The work surface is usually the the top of a barrel or a drum that is weighted down with sand or water. This allows the worker to walk around the work while rotating the mirror (or tool). This rotation process helps produce a perfect figure of rotation (sphere). I built a stand out of wood that resembles a barrel. Eight pieces of 1x2 wood strips form a 'truss' tube that are attached to a plywood base and a plywood top work surface. The base is a 2' square piece of plywood, the top is an 18" circle of plywood. The top is varnished and covered with oil cloth (an old table cloth actually) to water proof it. The bottom is weighted down with heavy objects. Most people would use concrete blocks or bricks. I used about a dozen large transformers from some scrap UPS systems that were thrown out where I worked. (I was saving the transformers for use in low voltage power supplies).
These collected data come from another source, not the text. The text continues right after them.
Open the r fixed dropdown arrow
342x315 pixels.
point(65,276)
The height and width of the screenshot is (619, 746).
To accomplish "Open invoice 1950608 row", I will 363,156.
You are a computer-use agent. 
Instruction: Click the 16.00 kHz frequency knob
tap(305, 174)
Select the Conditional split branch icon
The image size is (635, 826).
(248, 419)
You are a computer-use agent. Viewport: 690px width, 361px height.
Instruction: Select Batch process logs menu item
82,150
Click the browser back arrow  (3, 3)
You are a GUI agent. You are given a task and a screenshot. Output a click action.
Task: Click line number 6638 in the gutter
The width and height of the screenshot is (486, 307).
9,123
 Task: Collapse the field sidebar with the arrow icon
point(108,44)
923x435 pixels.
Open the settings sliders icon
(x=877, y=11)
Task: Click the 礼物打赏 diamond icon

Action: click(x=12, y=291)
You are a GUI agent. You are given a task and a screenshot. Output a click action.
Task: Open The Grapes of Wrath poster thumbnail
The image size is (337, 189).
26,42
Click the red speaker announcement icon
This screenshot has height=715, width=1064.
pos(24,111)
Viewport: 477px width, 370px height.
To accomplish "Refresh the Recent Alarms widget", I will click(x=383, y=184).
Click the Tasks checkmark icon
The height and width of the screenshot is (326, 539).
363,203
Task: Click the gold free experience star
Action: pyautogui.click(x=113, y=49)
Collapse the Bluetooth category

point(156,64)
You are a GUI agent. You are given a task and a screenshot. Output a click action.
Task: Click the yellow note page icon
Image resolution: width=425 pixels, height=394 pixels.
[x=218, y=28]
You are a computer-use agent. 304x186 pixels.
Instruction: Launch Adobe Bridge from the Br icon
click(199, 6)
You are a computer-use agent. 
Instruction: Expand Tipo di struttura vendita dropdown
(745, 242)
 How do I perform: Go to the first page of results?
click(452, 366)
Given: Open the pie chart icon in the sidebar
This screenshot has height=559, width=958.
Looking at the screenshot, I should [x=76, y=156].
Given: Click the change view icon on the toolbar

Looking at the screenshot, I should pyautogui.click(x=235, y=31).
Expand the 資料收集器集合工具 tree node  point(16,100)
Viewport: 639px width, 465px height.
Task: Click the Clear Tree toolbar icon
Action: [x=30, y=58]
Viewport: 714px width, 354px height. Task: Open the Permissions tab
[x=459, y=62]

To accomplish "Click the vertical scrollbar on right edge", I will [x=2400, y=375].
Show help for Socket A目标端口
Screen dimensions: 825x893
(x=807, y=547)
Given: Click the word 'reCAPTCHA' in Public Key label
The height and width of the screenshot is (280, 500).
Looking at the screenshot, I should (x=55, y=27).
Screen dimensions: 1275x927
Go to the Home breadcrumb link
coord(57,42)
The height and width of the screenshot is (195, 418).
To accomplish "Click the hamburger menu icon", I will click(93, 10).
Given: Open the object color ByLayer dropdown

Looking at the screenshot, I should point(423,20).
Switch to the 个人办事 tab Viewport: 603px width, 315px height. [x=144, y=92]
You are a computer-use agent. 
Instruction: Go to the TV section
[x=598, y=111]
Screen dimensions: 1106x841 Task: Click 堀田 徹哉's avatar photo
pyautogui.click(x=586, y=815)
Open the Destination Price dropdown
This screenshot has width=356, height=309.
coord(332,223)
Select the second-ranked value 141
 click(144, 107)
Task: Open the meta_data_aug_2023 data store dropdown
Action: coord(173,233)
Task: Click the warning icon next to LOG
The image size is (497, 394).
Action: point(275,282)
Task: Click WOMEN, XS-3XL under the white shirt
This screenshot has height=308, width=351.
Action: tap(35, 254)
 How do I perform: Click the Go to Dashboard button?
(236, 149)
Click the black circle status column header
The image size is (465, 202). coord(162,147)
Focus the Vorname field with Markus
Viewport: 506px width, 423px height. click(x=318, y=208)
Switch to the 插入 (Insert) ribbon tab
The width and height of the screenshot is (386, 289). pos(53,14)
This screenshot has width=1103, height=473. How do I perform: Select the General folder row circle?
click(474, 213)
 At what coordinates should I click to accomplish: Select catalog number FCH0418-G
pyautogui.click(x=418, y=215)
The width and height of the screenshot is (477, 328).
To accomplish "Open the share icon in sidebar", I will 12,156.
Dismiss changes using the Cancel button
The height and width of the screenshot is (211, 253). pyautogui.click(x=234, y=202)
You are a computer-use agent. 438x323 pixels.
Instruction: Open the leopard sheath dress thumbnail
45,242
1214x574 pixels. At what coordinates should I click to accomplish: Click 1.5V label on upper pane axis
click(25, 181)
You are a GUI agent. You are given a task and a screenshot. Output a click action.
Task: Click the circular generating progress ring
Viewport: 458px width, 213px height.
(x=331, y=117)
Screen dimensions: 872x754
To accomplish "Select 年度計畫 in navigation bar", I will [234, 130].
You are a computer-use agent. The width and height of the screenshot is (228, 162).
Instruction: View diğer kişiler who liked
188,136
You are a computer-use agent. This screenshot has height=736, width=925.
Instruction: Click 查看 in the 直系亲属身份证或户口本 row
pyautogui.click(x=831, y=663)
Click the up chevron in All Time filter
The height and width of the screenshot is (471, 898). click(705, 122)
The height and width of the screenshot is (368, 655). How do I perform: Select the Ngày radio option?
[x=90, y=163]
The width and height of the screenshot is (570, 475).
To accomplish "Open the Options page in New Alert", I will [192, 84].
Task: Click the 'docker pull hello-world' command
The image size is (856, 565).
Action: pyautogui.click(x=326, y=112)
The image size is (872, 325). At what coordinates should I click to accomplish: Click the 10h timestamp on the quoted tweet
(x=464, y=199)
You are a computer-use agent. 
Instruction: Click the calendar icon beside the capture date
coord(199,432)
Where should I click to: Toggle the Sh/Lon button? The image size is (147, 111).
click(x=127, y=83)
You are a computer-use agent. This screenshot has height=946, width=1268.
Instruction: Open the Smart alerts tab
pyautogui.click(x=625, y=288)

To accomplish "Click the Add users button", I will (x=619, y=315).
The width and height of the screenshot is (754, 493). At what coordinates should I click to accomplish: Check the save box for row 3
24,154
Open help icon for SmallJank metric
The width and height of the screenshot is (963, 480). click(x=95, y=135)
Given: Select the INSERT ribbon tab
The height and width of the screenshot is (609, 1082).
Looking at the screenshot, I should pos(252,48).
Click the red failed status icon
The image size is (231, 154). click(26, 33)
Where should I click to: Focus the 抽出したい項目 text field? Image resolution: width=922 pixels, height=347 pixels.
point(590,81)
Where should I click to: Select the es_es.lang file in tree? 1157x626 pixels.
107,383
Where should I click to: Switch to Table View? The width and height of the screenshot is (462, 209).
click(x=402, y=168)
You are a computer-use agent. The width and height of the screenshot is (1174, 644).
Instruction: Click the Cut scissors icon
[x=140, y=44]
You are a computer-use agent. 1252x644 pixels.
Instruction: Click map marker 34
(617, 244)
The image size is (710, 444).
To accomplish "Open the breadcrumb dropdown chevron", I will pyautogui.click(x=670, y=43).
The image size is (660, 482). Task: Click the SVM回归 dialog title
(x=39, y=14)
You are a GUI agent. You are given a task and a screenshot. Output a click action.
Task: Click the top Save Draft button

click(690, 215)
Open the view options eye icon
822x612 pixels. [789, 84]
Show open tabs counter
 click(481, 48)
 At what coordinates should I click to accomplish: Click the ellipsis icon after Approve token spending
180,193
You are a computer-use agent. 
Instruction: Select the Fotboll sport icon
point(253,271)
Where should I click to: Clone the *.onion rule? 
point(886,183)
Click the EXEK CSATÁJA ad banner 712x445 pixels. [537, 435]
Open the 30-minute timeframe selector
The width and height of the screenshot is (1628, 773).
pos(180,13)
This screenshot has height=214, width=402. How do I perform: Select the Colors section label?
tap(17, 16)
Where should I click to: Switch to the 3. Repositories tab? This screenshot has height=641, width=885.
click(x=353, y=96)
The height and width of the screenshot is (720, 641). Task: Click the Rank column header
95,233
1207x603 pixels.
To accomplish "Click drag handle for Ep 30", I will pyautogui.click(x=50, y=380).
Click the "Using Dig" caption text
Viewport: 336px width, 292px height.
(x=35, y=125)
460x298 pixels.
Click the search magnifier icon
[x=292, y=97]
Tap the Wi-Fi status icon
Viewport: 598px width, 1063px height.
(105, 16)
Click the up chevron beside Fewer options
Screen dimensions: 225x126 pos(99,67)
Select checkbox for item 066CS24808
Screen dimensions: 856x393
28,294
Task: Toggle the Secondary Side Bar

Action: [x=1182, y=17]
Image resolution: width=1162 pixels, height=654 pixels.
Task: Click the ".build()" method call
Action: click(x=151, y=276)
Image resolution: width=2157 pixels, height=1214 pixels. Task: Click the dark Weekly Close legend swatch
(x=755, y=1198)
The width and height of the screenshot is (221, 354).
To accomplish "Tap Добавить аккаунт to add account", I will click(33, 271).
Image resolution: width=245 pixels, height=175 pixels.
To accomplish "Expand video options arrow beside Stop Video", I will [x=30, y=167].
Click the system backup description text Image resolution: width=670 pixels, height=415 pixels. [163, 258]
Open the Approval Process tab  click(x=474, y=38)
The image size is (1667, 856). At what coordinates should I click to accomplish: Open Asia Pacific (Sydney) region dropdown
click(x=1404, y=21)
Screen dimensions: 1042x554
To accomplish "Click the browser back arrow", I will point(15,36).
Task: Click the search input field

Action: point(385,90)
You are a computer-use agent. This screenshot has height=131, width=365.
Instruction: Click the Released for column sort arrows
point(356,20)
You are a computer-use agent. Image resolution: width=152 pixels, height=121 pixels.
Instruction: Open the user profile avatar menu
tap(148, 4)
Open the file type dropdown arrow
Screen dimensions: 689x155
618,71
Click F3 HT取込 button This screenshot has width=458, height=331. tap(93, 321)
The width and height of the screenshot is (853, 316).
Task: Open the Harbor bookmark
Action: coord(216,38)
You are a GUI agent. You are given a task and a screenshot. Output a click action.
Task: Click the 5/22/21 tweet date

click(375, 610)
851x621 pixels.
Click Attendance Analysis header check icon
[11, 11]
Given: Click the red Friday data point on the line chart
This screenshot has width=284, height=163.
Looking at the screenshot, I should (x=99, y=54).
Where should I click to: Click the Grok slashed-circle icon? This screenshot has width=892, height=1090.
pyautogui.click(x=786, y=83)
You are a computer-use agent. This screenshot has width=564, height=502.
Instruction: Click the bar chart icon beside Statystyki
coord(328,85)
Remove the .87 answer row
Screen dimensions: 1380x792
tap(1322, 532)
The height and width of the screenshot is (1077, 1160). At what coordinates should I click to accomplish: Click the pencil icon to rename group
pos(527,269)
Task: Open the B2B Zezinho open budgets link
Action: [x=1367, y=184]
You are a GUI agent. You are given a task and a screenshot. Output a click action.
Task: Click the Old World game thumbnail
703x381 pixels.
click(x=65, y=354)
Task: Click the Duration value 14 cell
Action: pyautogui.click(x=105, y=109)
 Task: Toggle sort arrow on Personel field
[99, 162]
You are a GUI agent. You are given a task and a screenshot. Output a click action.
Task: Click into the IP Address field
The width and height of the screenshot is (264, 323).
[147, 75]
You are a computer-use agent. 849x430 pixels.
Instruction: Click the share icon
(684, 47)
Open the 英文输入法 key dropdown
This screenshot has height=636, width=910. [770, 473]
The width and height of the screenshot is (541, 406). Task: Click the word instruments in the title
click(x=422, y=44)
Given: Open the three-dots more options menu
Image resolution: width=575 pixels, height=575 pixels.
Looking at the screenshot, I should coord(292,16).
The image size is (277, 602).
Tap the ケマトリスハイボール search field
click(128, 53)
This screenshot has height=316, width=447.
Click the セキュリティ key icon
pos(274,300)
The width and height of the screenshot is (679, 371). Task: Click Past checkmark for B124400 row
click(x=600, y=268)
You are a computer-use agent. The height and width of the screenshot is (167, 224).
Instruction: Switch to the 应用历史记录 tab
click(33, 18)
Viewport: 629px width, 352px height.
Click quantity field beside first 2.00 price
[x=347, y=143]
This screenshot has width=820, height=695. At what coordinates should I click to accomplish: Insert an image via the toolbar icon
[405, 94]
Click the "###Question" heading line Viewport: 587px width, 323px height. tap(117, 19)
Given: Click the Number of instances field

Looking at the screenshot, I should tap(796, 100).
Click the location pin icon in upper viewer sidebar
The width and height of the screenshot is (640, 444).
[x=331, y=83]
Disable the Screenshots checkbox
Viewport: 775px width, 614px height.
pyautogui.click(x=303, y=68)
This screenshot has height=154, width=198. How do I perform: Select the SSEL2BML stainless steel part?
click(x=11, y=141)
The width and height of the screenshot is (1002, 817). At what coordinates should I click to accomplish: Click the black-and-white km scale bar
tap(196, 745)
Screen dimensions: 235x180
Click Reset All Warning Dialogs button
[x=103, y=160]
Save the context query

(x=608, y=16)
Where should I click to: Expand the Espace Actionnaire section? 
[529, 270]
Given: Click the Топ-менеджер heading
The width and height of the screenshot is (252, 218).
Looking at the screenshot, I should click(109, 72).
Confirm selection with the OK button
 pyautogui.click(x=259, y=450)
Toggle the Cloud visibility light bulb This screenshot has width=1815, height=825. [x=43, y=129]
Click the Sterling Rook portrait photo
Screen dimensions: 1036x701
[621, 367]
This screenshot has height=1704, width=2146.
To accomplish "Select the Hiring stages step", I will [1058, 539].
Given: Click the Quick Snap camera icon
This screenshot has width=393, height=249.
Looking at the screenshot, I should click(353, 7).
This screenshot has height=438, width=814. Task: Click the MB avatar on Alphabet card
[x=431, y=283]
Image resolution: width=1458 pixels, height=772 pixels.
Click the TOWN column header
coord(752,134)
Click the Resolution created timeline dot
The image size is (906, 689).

At this point my mirror has been ground to an F7 (47" Focal Length) and I've fine ground it with #120 and #220 carbo. I'm just starting the #320 carbo now. After that it's on to 25, 15 and 9 micron AlOx abrasives. THEN we polish it.
UPDATE:
I finished grinding with #320 carbo. In the middle of this I cut some 'channels' into the glass of the tool to help break up suction during the fine grinding. I'm now working on the 25 micron AlOx. With this stuff it's better to mix the abrasive powder with water in a squeeze bottle rather than apply the powder dry to the mirror. In fact, this method would well with the #320 too as at that size the abrasive is almost a powder rather than a sand. The 25 micron and smaller stuff IS a powder, no resembence to sand at all. I've been alternating mirror on top with tool on top grinding, but at this point I'll be sticking with tool on top. The focal length is around 46-47" at this point and grinding TOT should increase it slightly. My goal was around 49" but a few inches either way won't matter.
The Dobsonian
The telescope will be a 'Dobsonian' mount type, so called because it was invented by John Dobson. The Dobsonian design makes it easy to build a large telescope at reasonable cost. Instruments of this type have been constructed in sizes of 42" and larger by ATMs. I haven't decided whether to us a solid tube such as a 'sonotube' or use a truss tube construction. The former makes more sense in an urban environment as it shields the eyepiece and main mirror from stray light, but a truss tube will balance closer to the bottom of the scope and make for a more portable instrument as it can be broken down for transport. I'd also like to put some stepping motors in the mount so the scope can track objects with computer control.